After The New York Times investigation into the millions of dollars Fox News poured into protecting Bill O’Reilly from sexual harassment suits, the dominoes are beginning to fall.
New York Times reports:
Mercedes-Benz and Hyundai said they were withdrawing their ads from Mr. O’Reilly’s prime-time show, “The O’Reilly Factor,” after The New York Times published an investigation this weekend that found five women who made allegations of sexual harassment or inappropriate behavior against him. Those five women received settlements totaling about $13 million, The Times reported.
This is a powerful move because if more advertisers follow suit (and I think it is possible that they will), O’Reilly and his sexual harassment will no longer be worth fighting tooth and nail to keep him on the network.
If more advertisers abandon Mr. O’Reilly’s show, it will be a blow to Fox News, which provides billions of dollars in revenue each year to its parent company, 21st Century Fox. Mr. O’Reilly has long been the pugnacious face of a prime-time lineup that sets the tone for conservative commentary.
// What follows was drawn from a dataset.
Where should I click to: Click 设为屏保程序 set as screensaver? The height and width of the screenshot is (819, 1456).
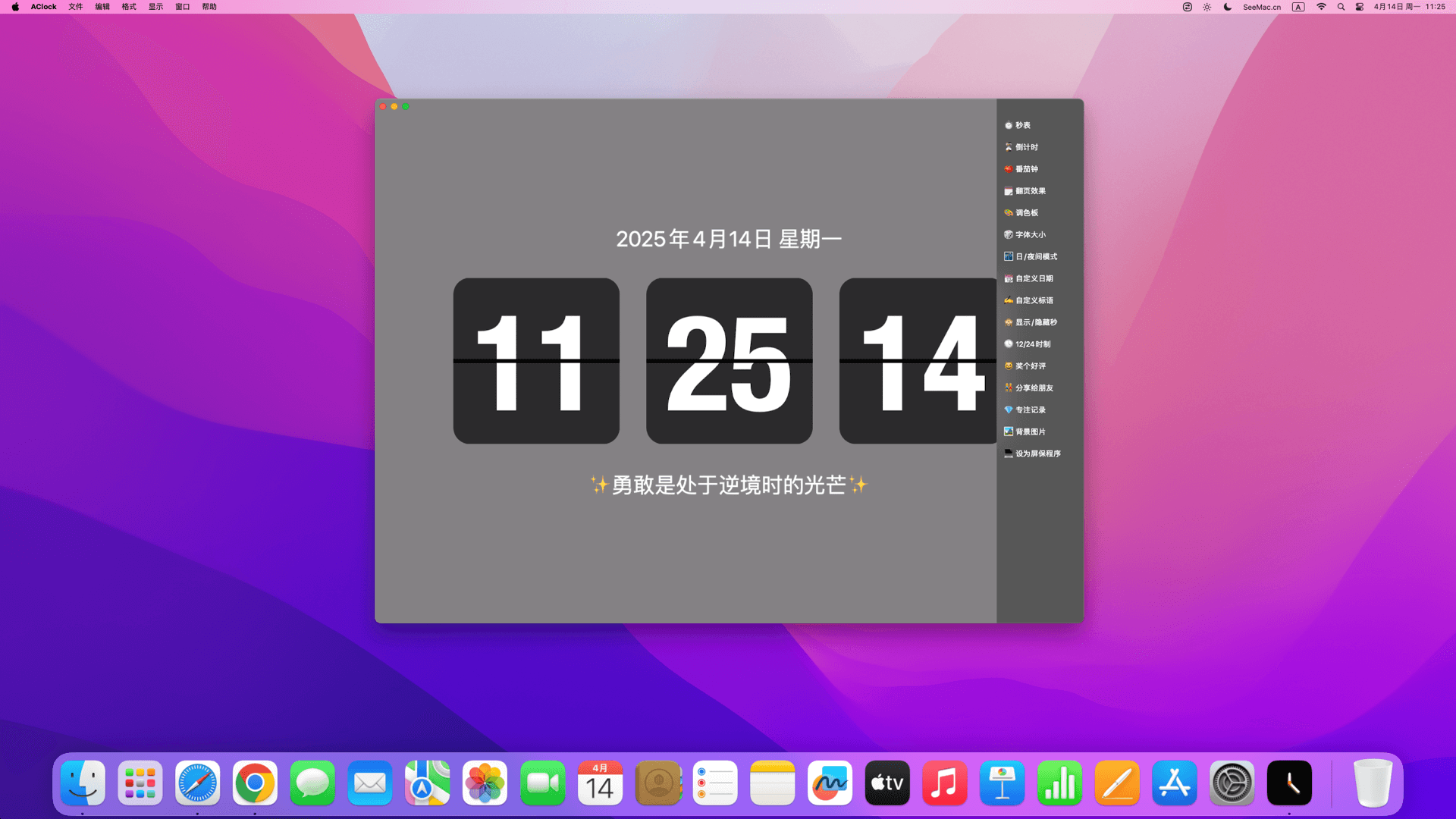coord(1037,453)
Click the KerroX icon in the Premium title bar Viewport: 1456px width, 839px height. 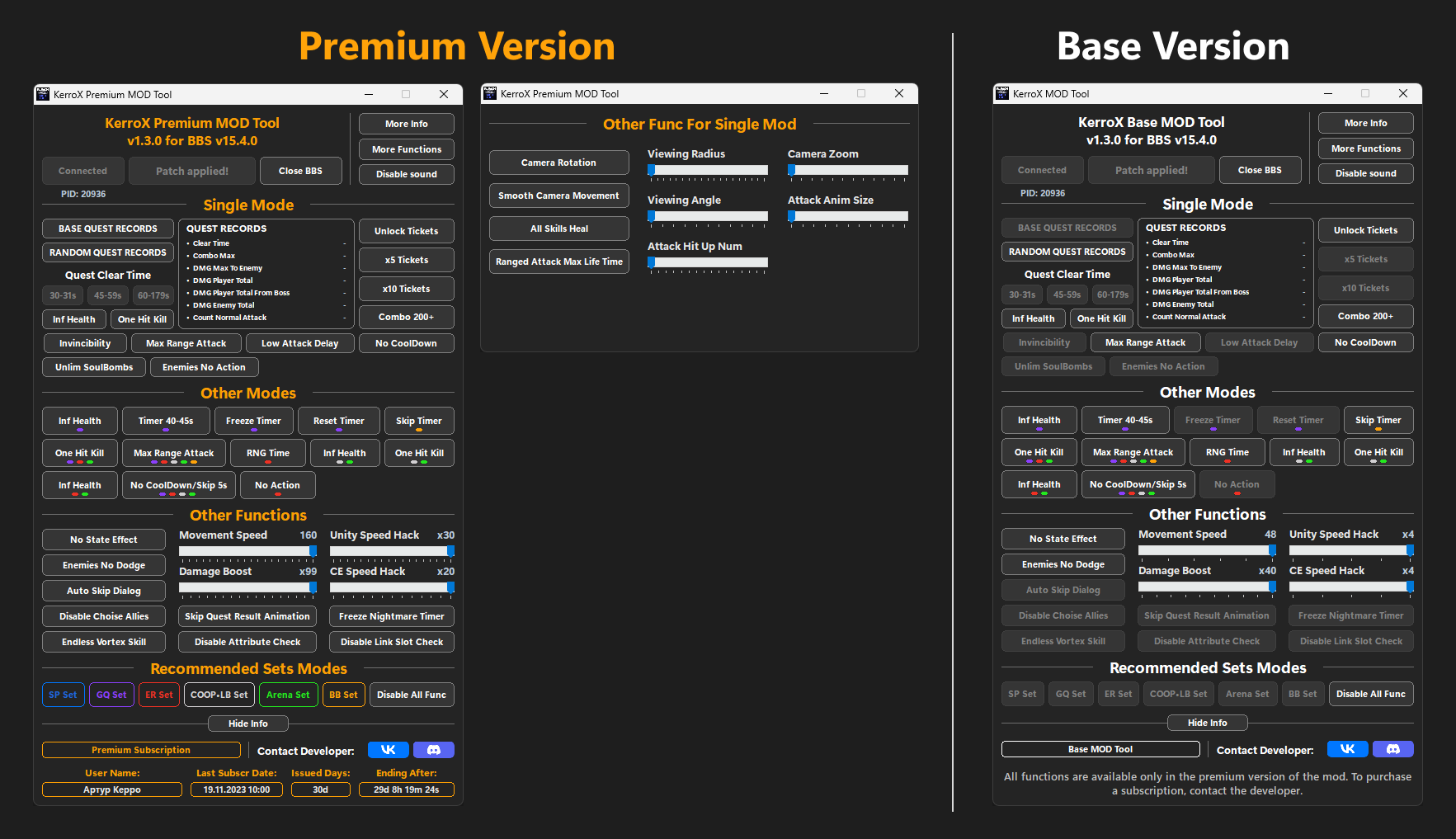tap(43, 94)
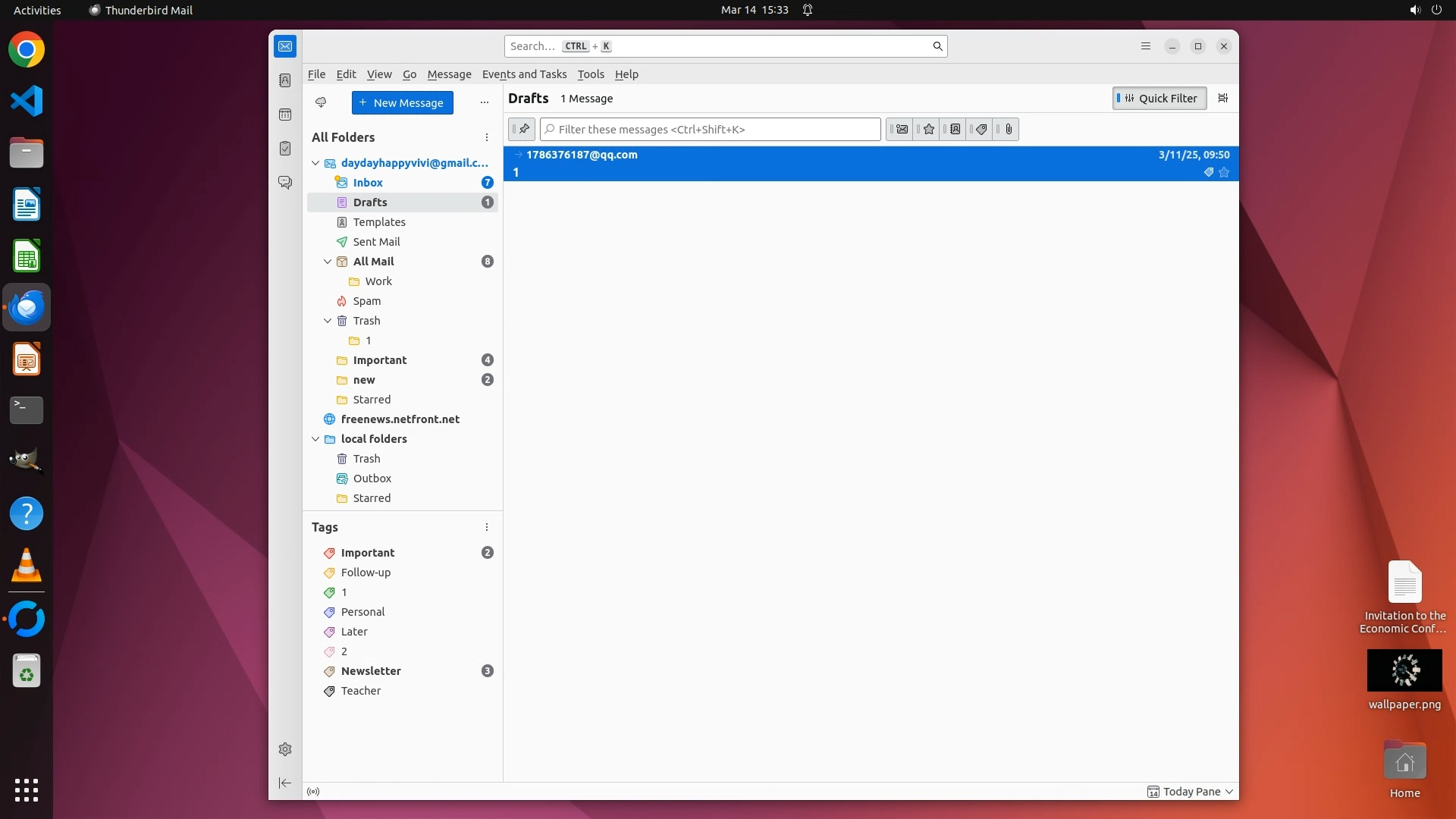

His show attracts almost four million viewers a night, and from 2014 through 2016 it generated more than $446 million in advertising revenue, according to the research firm Kantar Media.
If advertisers really want to make a statement about sexual harassment, they would withdraw their advertising dollars from Fox completely. It isn’t just O’Reilly’s behavior that is deplorable; it’s the company’s willingness to spend so much money to shame and case out innocent victims from jobs to protect an awful lowlife.